#### WHAT TO PRODUCE:
When you reach the line with "Datenschutzerklärung (24, 2569)" in the data below, begin printing lines exactly, and stop once the line with "Subscribe to my channel (55, 1544)" has been printed.

#### DATA SUPPLIED:
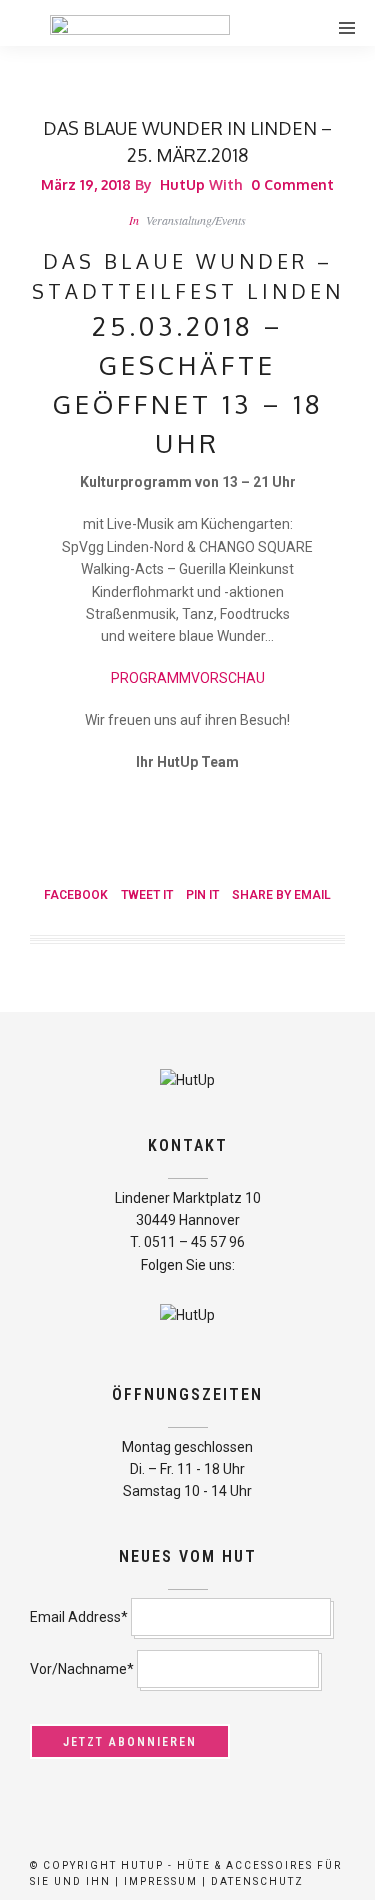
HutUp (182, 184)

==

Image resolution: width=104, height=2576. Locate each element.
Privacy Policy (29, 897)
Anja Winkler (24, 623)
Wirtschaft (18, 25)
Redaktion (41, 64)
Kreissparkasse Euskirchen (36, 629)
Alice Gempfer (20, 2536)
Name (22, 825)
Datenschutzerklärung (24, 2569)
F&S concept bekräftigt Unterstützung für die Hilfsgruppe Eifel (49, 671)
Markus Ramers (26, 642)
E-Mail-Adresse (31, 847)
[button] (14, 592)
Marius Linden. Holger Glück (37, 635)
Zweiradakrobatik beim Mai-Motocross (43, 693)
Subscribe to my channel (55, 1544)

#### TASK RESULT:
Datenschutzerklärung (24, 2569)
F&S concept bekräftigt Unterstützung für die Hilfsgruppe Eifel (49, 671)
Markus Ramers (26, 642)
E-Mail-Adresse (31, 847)
[button] (14, 592)
Marius Linden. Holger Glück (37, 635)
Zweiradakrobatik beim Mai-Motocross (43, 693)
Subscribe to my channel (55, 1544)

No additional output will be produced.